Marvin Creamer circumnavigated the globe in the early 1980s without the aid of any navigational tools.
Marvin Creamer
Marvin Creamer is at the helm of Globe Star, his 36 Goderich 35, in this painting that appeared in the Spetember 1984 issue of Cruising World. Painting by Gary Gowans

For many modern sailors, the thought of making a short coastal hop without the aid of a chartplotter or even just a handheld GPS is crazy. How about a longer journey through fog or shipping lanes without the electronic eyes of AIS or radar? Now take it one step further and imagine a journey without any navigational aids—no sextant, no compass, not even a wristwatch—and you begin to grasp Marvin Creamer’s accomplishment. In 1984, Creamer completed a circumnavigation via the Southern Ocean aboard his 36-foot cutter Globe Star without any navigational instruments. Creamer, who in addition to being a skilled mariner was also a longtime professor of geography at Glassboro State College, now Rowan University, in Glassboro, N.J., died at 104 on August 12, 2020. His adventure was chronicled in the pages of Cruising World.

When Creamer and his two crew left Cape May, N.J., on December 21, 1982, bound for Cape Town on Leg 1 of their circumnavigation, it was with some apprehension. Although Creamer had been preparing for this adventure for decade—starting with a fascination with navigating by stars during his boyhood, then through his professional life as a geographer and on to several instrument-less voyages—this journey was on a brand-new boat with crew who were not experienced with no-instrument navigation.

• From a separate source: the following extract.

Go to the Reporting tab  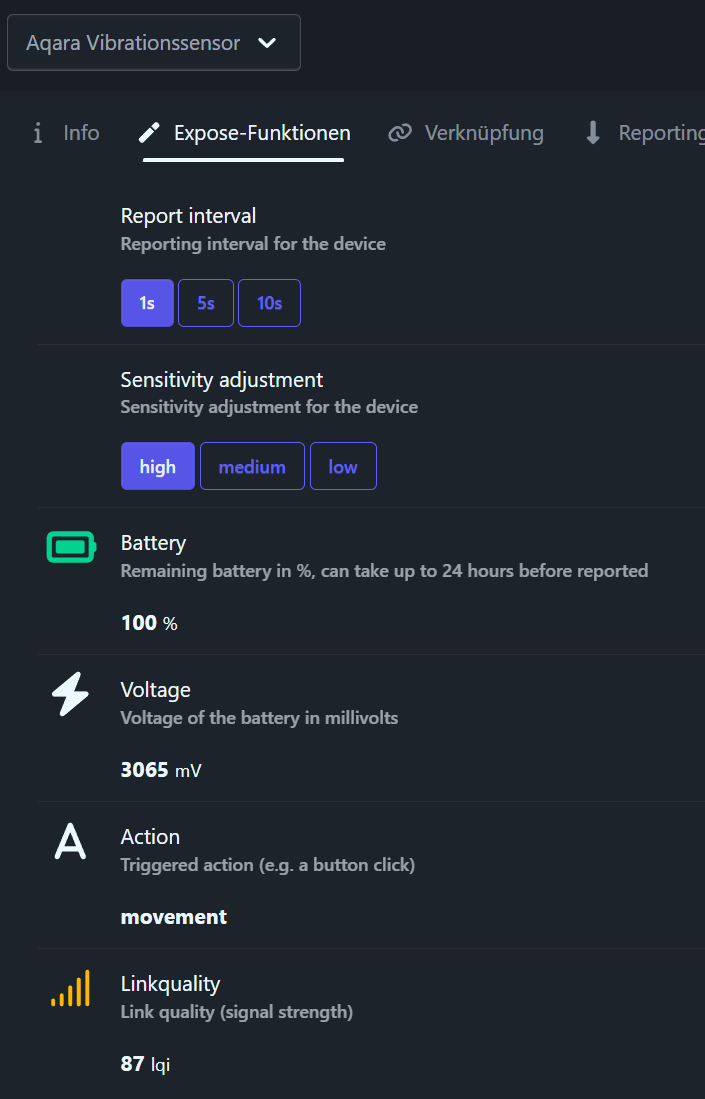660,133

“As sails were hoisted I was not thinking of the circumnavigation or even of the long sail to Cape Town,” Creamer wrote in “Incredible Journey” (Cruising World, May 1984). “Instead, I was concerned with getting safely through the first night and beating foul weather to the Gulf Stream. I could only speculate on what might be going through the minds of my crew. Both were knowledgeable sailors, but neither had any experience sailing without instruments.” The going was slow, however, and the journey to Cape Town ended up taking 100 days, punctuated by Saharan dust, fog, St. Elmo’s Fire, and a South Atlantic Ocean that was completely devoid of ships or other hints of mankind.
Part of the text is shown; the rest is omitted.